A word-for-word copy of the records that follow is needed, with every picture omitted.

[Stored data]
---
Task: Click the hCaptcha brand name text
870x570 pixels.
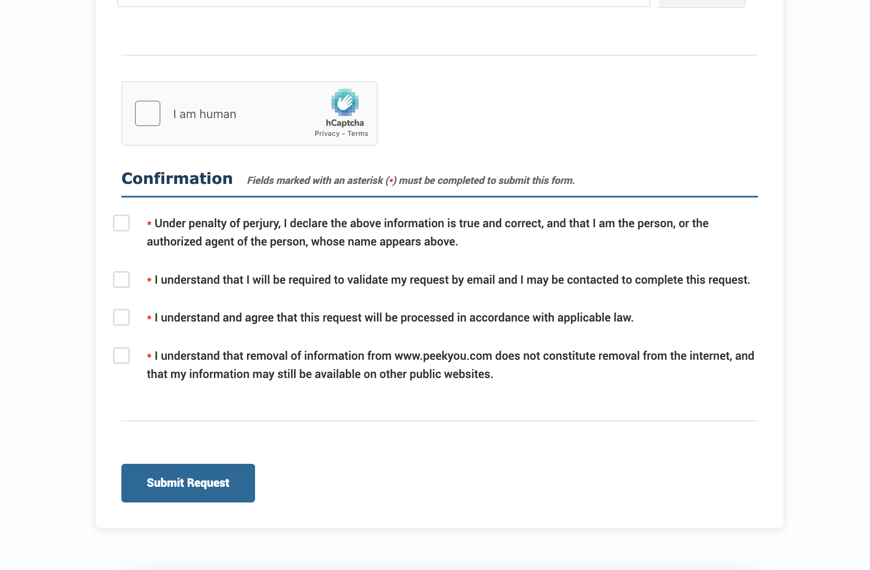Action: click(345, 123)
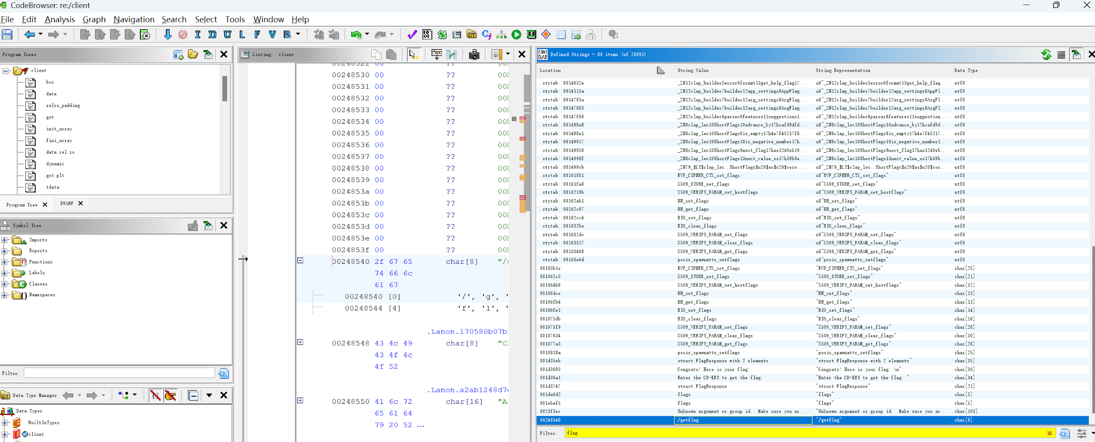
Task: Open the Script Manager from the toolbar
Action: click(442, 34)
---
### TASK ANSWER
Task: Click the hCaptcha brand name text
870x570 pixels.
Action: click(345, 123)
Task: Open the Script Manager from the toolbar
Action: click(442, 34)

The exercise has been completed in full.